───── SOURCE RECORDS

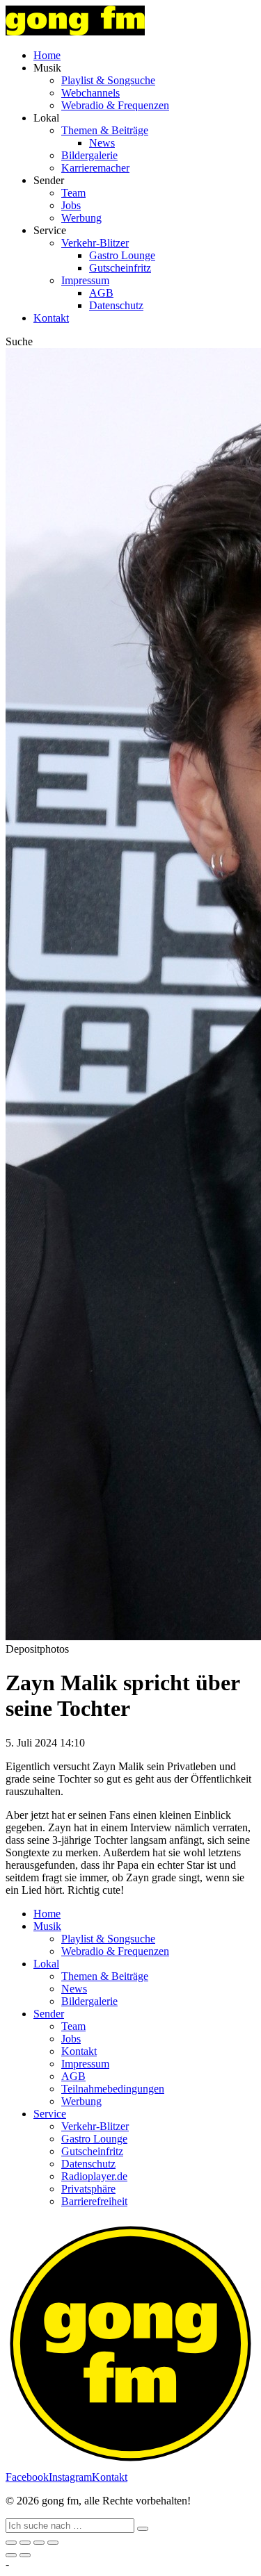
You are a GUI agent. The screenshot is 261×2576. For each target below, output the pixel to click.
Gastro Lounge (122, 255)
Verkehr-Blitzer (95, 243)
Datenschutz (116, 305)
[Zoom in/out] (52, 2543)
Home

──────────

» WHAT TO PRODUCE
Give back the material word for word, leaving out its pictures.

» RESULT FOR THIS TASK
You are a GUI agent. The screenshot is 261×2576. For each target below, output the pixel to click.
Gastro Lounge (122, 255)
Verkehr-Blitzer (95, 243)
Datenschutz (116, 305)
[Zoom in/out] (52, 2543)
Home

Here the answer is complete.